A further glimpse of the ruin wrought on Britain by uncontrolled immigration is available in the Birmingham electoral ward of Sparkhill, ward being a useful term here, as it also connotes a mental hospital. Over 90 per cent of the ward is, in that delightful British euphemism, BAME: black, Asian, minority ethnic, 80 per cent of the total being Muslim, and just eight per cent white. Sparkhill led the opposition last year to an Israeli football team playing in Birmingham, and the local chief police Craig Guildford obligingly told a few untruths (ie, a few porkies) to get a ban on the team’s supporters attending the match. (I apologise unreservedly if I have offended anyone by referring to the common but unclean English slang, “pork pie”, for telling untruths).
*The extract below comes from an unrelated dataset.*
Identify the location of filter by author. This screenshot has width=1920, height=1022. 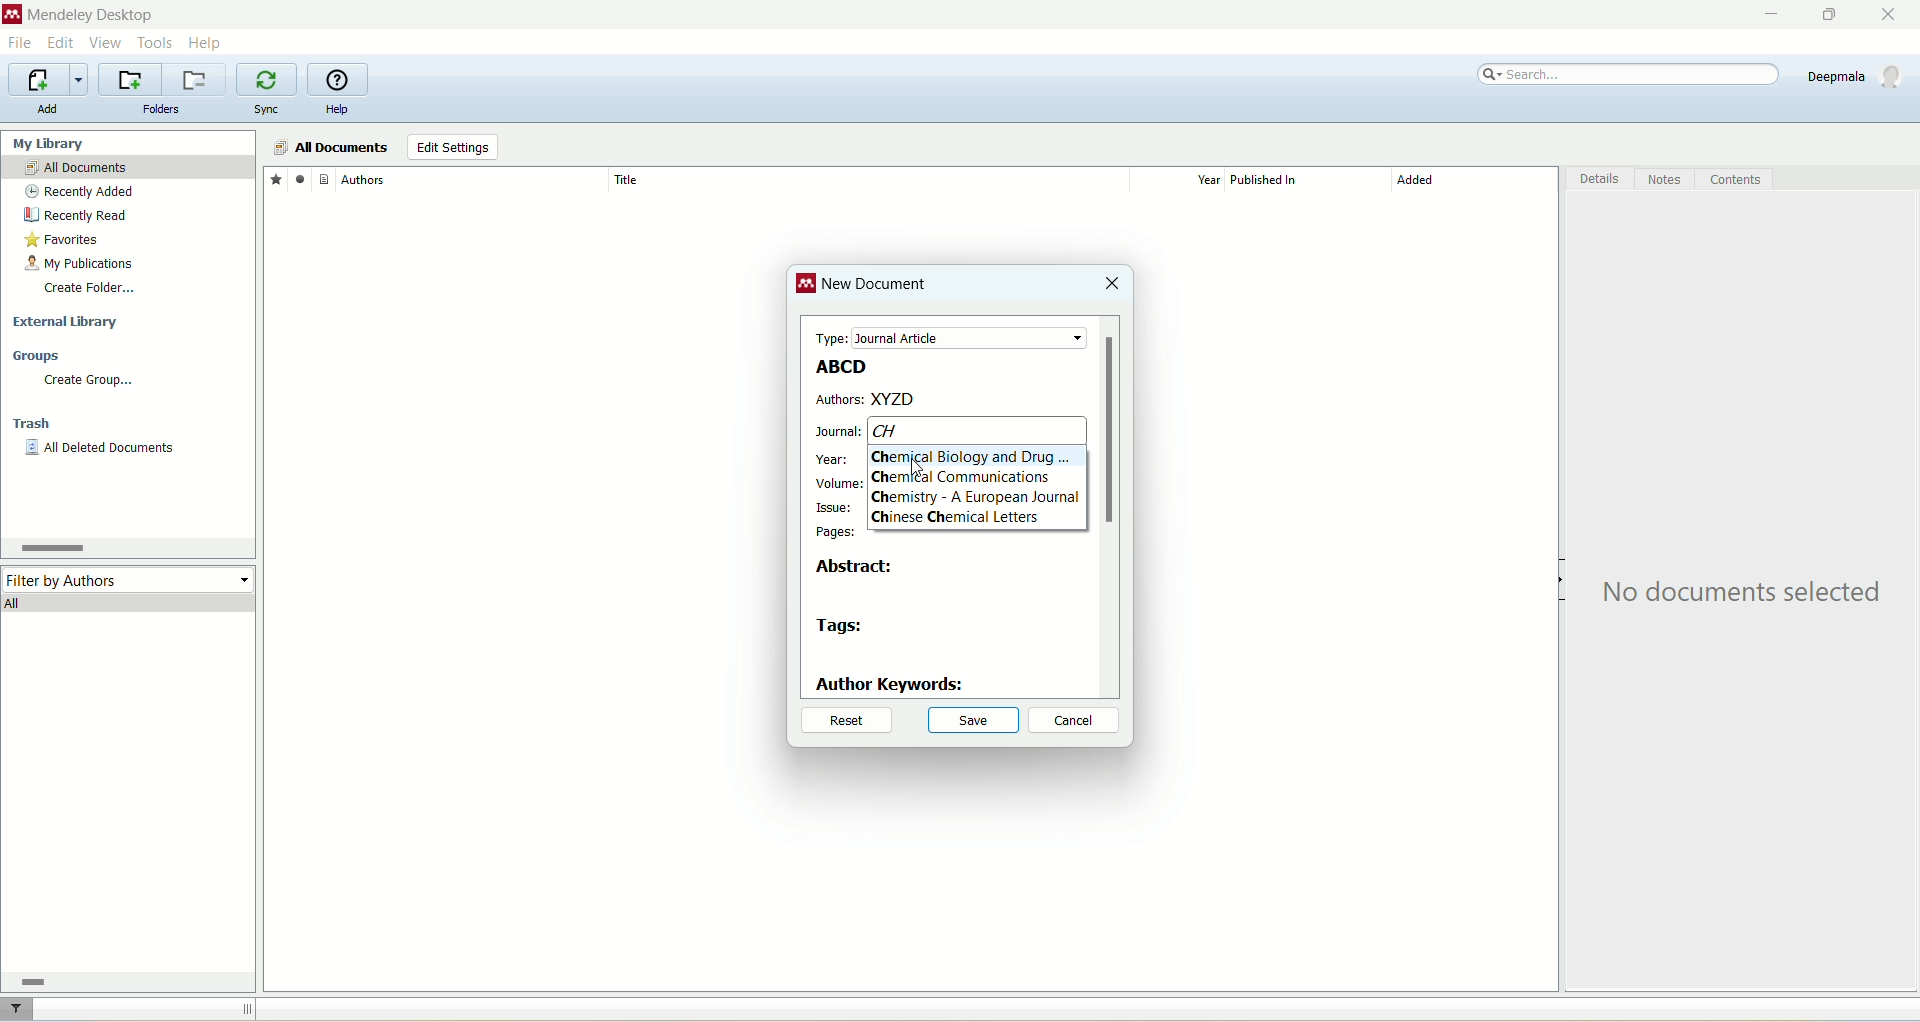
(130, 578).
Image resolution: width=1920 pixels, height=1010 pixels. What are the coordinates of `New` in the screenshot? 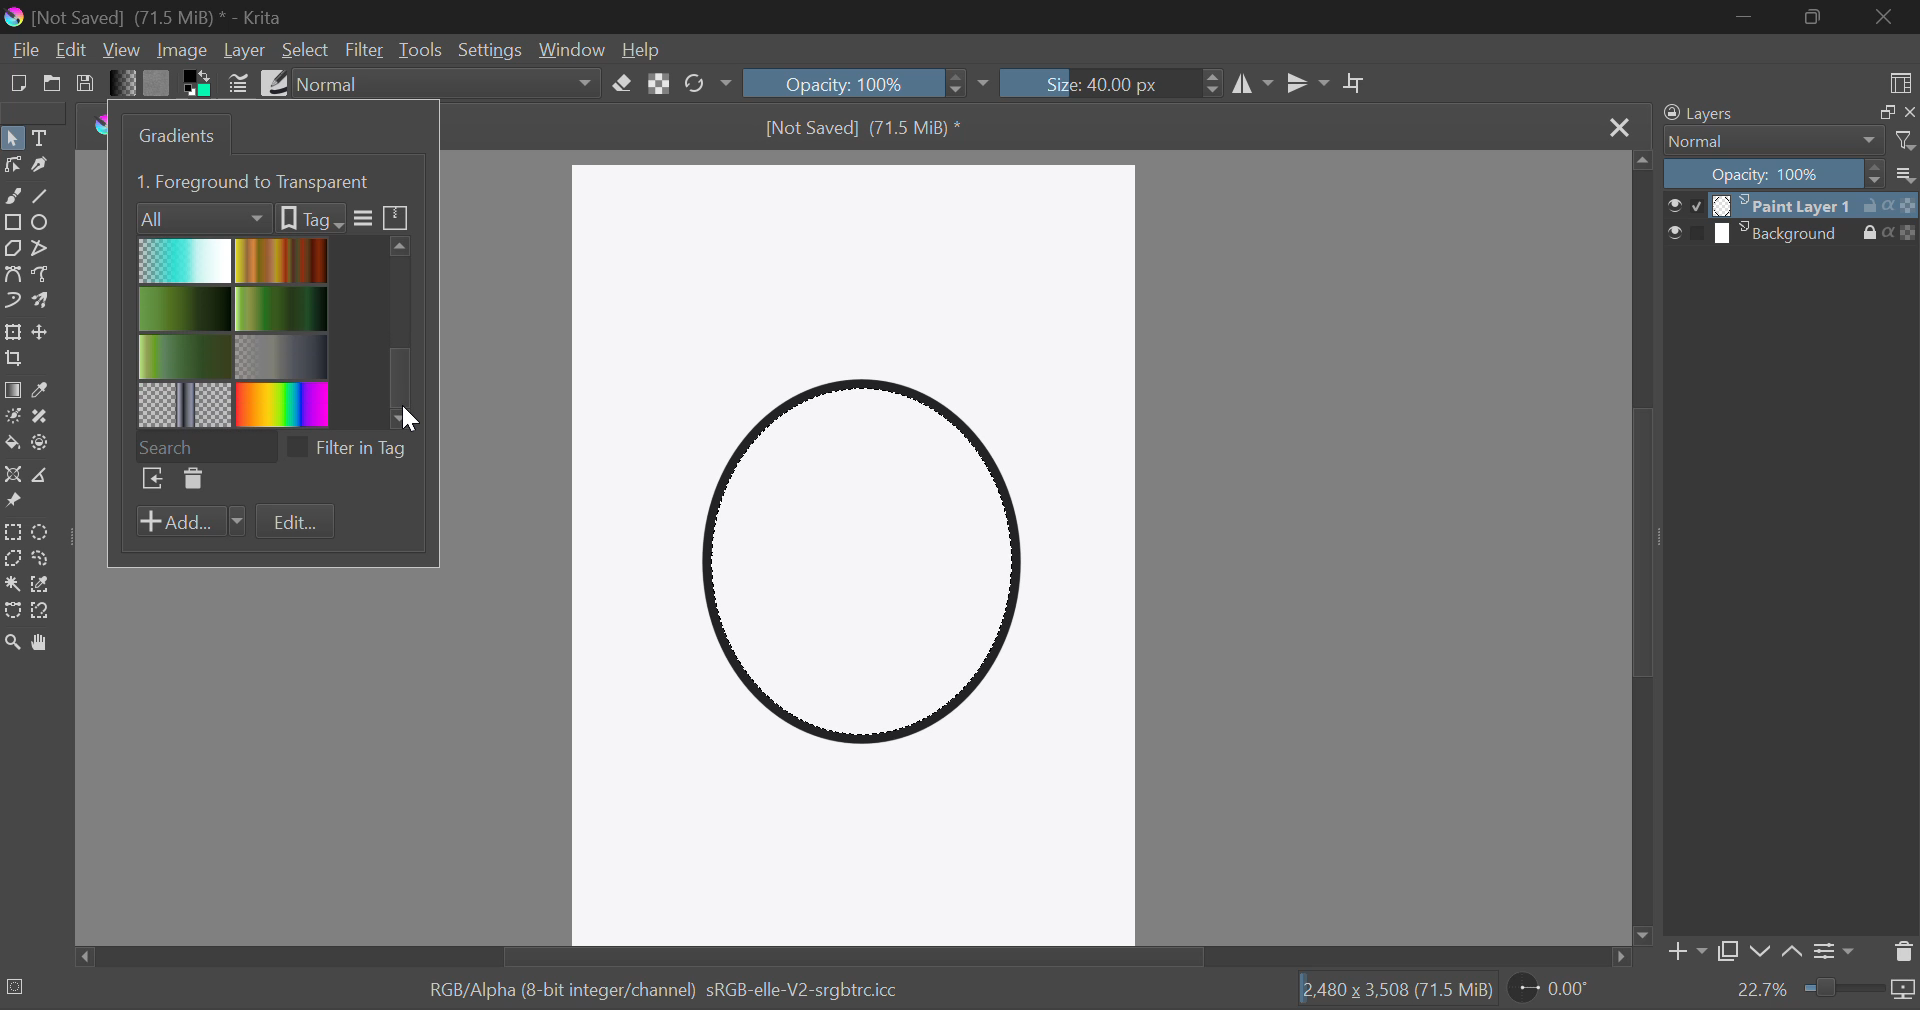 It's located at (16, 84).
Unsurprisingly, Sparkhill’s MP, Tahir Ali, has been campaigning for a new airport to facilitate travel between the area and his constituents’ homeland. This airport is not in England but in Kashmir, and no doubt Starmer’s government will soon build one for them. Naturally, a convicted Islamic terrorist, Sahid Butt, this May is standing for election in Sparkhill, though “terrorist” is perhaps a little unfair, since he was merely guilty of plotting to blow up the British consulate in Yemen, plus an Anglican church and a hotel, plus the various unbelievers within them. Mr Butt might quite reasonably maintain that these are perfectly commonplace activities in modern Britain. Indeed – as Joan Baez might once have so melodiously warbled, “There Butt for fortune go Jew and I…”
Birmingham is merely the shining jewel of multiculturalism to which the Manchester United owner Jim Ratcliffe was referring when he said that Britain was being colonised by immigrants. Cue outrage from the predicable quarters, led of course by (and here I lose the will to live) Prime Minister Keir Starmer, who clearly has nothing better to do as the prow of the SS UK slides beneath the waves. He was joined in his indignant caterwauling by a woman MP called Cooper, not Yvette but Daisy. None of the three seem to have said much about the Afghan “asylum-seeker” who was found guilty of abducting and gang-raping a twelve-year-old English girl in Warwickshire on the very same day as Ratcliffe’s off-the-cuff remarks about “colonisation.”
Twelve. Gang-raped. And silence…
Silence is sometimes also a symptom of death, but only if the latter is peaceful. Neither terms applies to the fate that now awaits Britain, unless that is, a miraculous twist in the plot occurs, and The Sixth Sense finishes with the final footage from The Sound of Music. Let us wait and see.
Meanwhile, more popcorn, anyone?
Kevin Myers is an Irish journalist, author and broadcaster. He has reported on the wars in Northern Ireland, where he worked throughout the 1970s, Beirut and Bosnia.